Fairly good murder mystery, but weirdly written. Not my favorite although Horowitz is clearly a very talented author. I'd give this one a pass.

JCLBetM Oct 24, 2019

An author who plays himself in a fictional murder mystery?! I was mostly intrigued by the premise, which carried my interest through to the end--as often trying to figure out which bits were true as pinpointing the murderer. Plus, the author is the screenwriter behind one of my favorite British series "Foyle's War". All in all, a fun quick murder mystery read that offers up plenty of bits of discussion.

r
rodraglin
Sep 24, 2019

If you like clever, well-written murder mysteries you’ll enjoy The Word is Murder.
An author is recruited by a discredited detective who in turn has been hired as a consultant by his former employer to solve a puzzling murder.
The sleuth wants the writer to tell the story about how he solves the murder and in turn share the rewards of what he’s sure will a bestseller. The author is not so sure–about the detective or the project.
Author Anthony Horowitz mixes fact with fiction and real people with imaginary characters to weave a story that has plenty of twists and turns.
The plot becomes a bit convoluted near the end but not so much as to dismiss it as contrived.

w
Wilddonkey
Aug 14, 2019

The Word Is Murder is both a classic mystery and a meta-mystery. It’s a classic Sherlock Holmes type story, narrated by a Watson, dominated by a master consulting detective, and exhibits many of the same plot characteristics used by Conan Doyle.
Hawthorne is a brilliant former police detective, drummed out of Scotland Yard, but called upon occasionally to solve cases that the dullards who remain on the force can’t fathom. Hawthorne delights in amazing his Watson with startling inferences from sand on shoes and similar Holmesian clues. He is always several steps ahead of his stumbling Watson and not above gloating about it. He is also socially stunted and given to self-destructive habits. The case is solved by uncovering relationships between the characters that are hinted at early on, but not apparent until subjected to Hawthorne’s scrutiny. There is plenty of excitement and action but sparring between Hawthorne and his Watson keeps the story going.
Horowitz’s choice of Watsons for Hawthorne is special: he chose himself.
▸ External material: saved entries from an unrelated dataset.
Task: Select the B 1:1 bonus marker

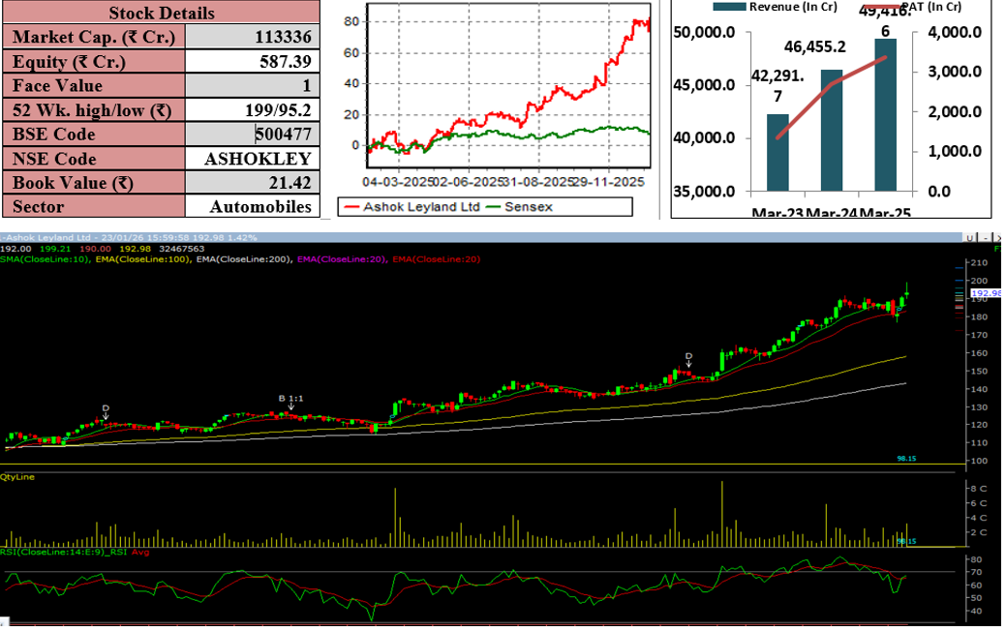Action: pyautogui.click(x=290, y=398)
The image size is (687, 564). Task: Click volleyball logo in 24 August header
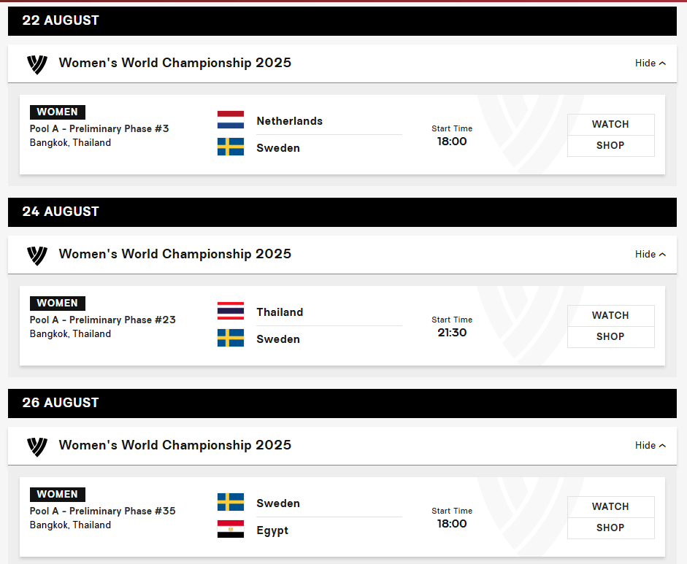click(37, 255)
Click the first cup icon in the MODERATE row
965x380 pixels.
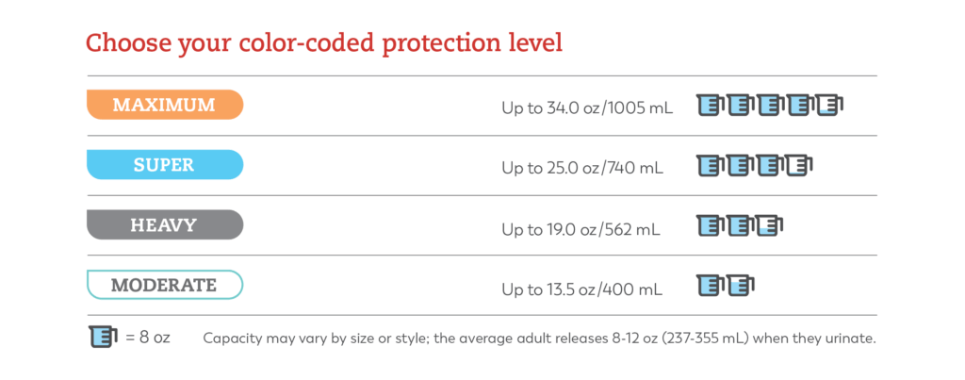(711, 285)
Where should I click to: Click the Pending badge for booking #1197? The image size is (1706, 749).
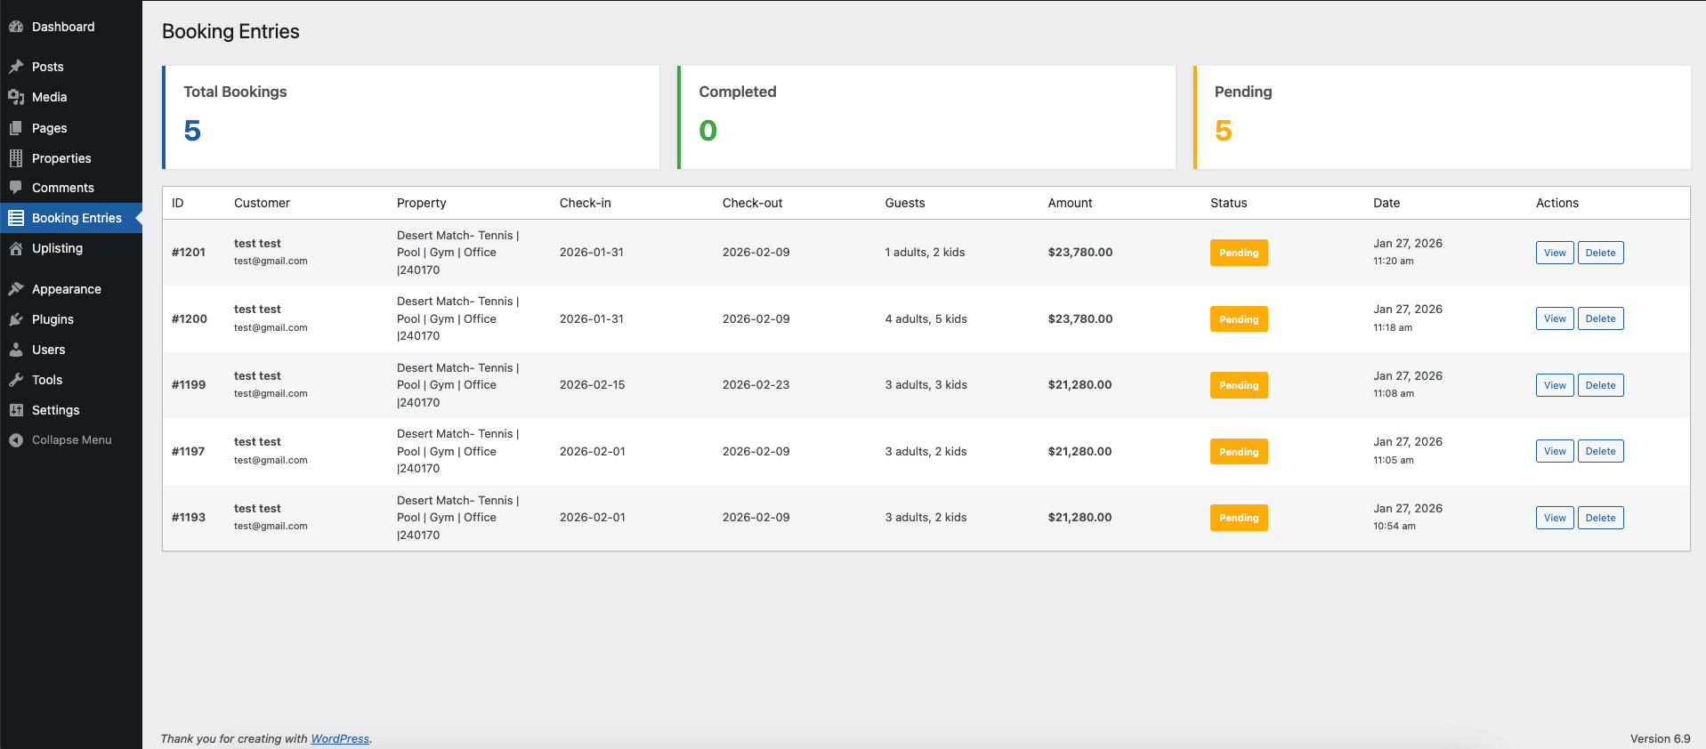(x=1238, y=452)
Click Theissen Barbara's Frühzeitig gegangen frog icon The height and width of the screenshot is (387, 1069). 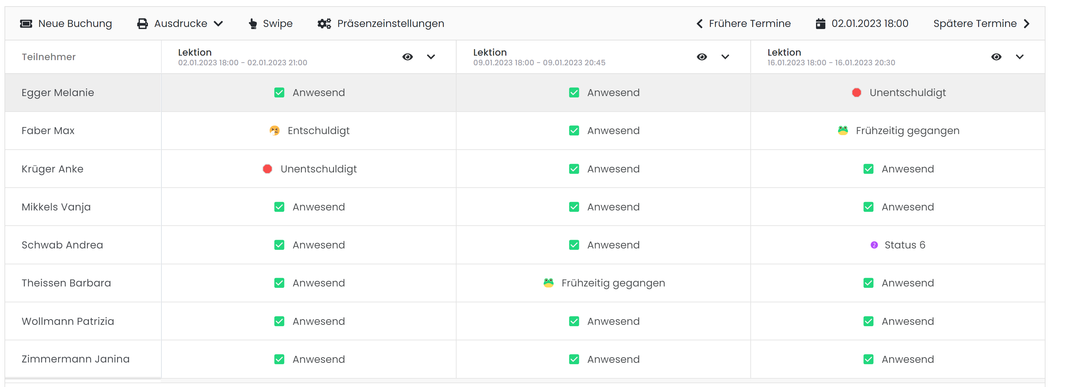(549, 283)
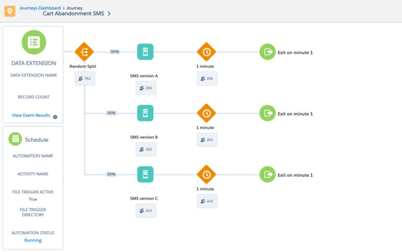
Task: Select the SMS version A activity icon
Action: pos(145,52)
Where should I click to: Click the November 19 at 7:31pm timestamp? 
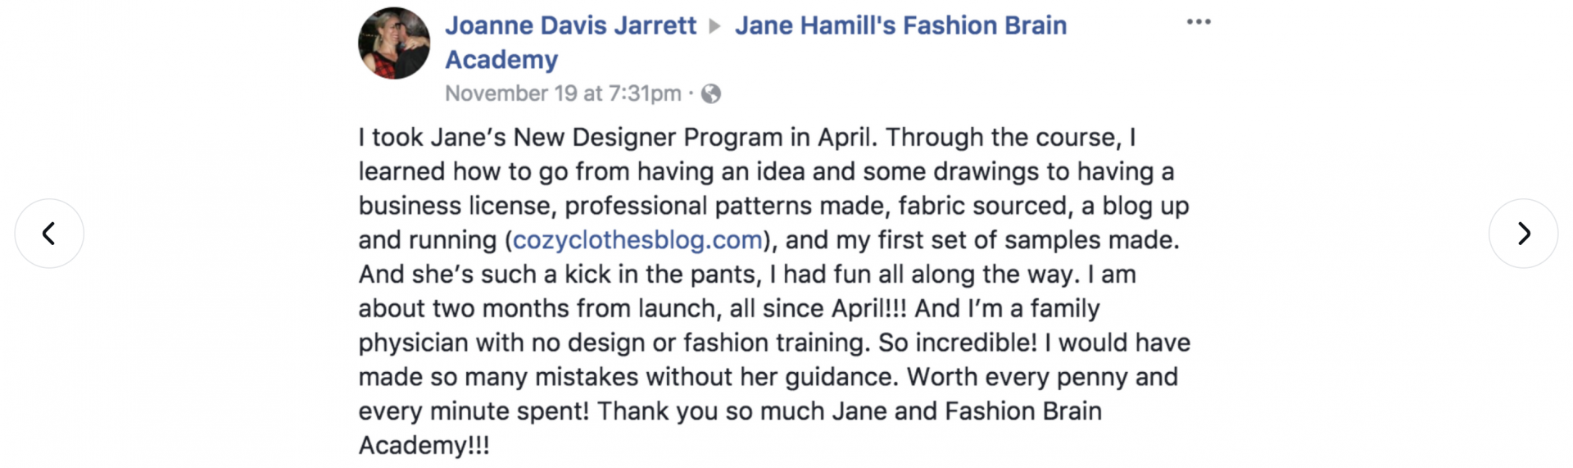tap(563, 94)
The narrator of The Word is Murder is Anthony Horowitz. Hawthorne is fictional, but the story is also a meta-story about Horowitz writing the story. In the Sherlock Holmes stories, Watson occasionally mentions writing up Holmes’ cases, but Horowitz turns the mystery into a story about writing a mystery, much of which involves real people and events from Horowitz’s life. For example, his literary agent and his other books and television screenplays are mentioned. He discusses choosing the title for the book.
All this comes off very well. I had trouble putting the book down. Nevertheless, Horowitz has not earned a place on my list of favorite authors. I’m not anticipating reading his next Hawthorne mystery because one is enough. By the end, the author-as-character wore thin. The well-executed crescendo of the finale was blunted by the certainty that the narrator would survive the ordeal.
Usually, I am distracted by overly ornate styles. However, in contrast to Horwitz’s startling and meticulously constructed plot, I found his style to be colorless and bland; barely adequate for evoking the scenes of the story. I was surprised when the plainness his voice actually pulled my attention away from the unfolding plot. Perhaps this is characteristic of a screenwriter who is accustomed to leaving embellishment to the horde of producers, directors, actors, and set decorators who contribute to a television production.
I enjoyed The Word Is Murder immensely, but I haven’t cleared a special place for the book on my shelf.

d
DonnaNay
Jul 12, 2019

Stand-alone mystery novel

l
lyndasclater
Jul 03, 2019

Read more books by this author!

e
ednabw
Jun 13, 2019

Love how Horowitz integrated himself as one of the main characters in this whodunit mystery along with (true) facts about his personal and professional life. And while the story involves a very British-mystery story, the complicated and hard-nut forced into retirement police investigator makes one wonder if he, too, is a real person. The clever writing results in a very fun read.

j
jttw1928
May 27, 2019

A terrific book. So happy to discover this writer. He knows how to do a great page-turning story.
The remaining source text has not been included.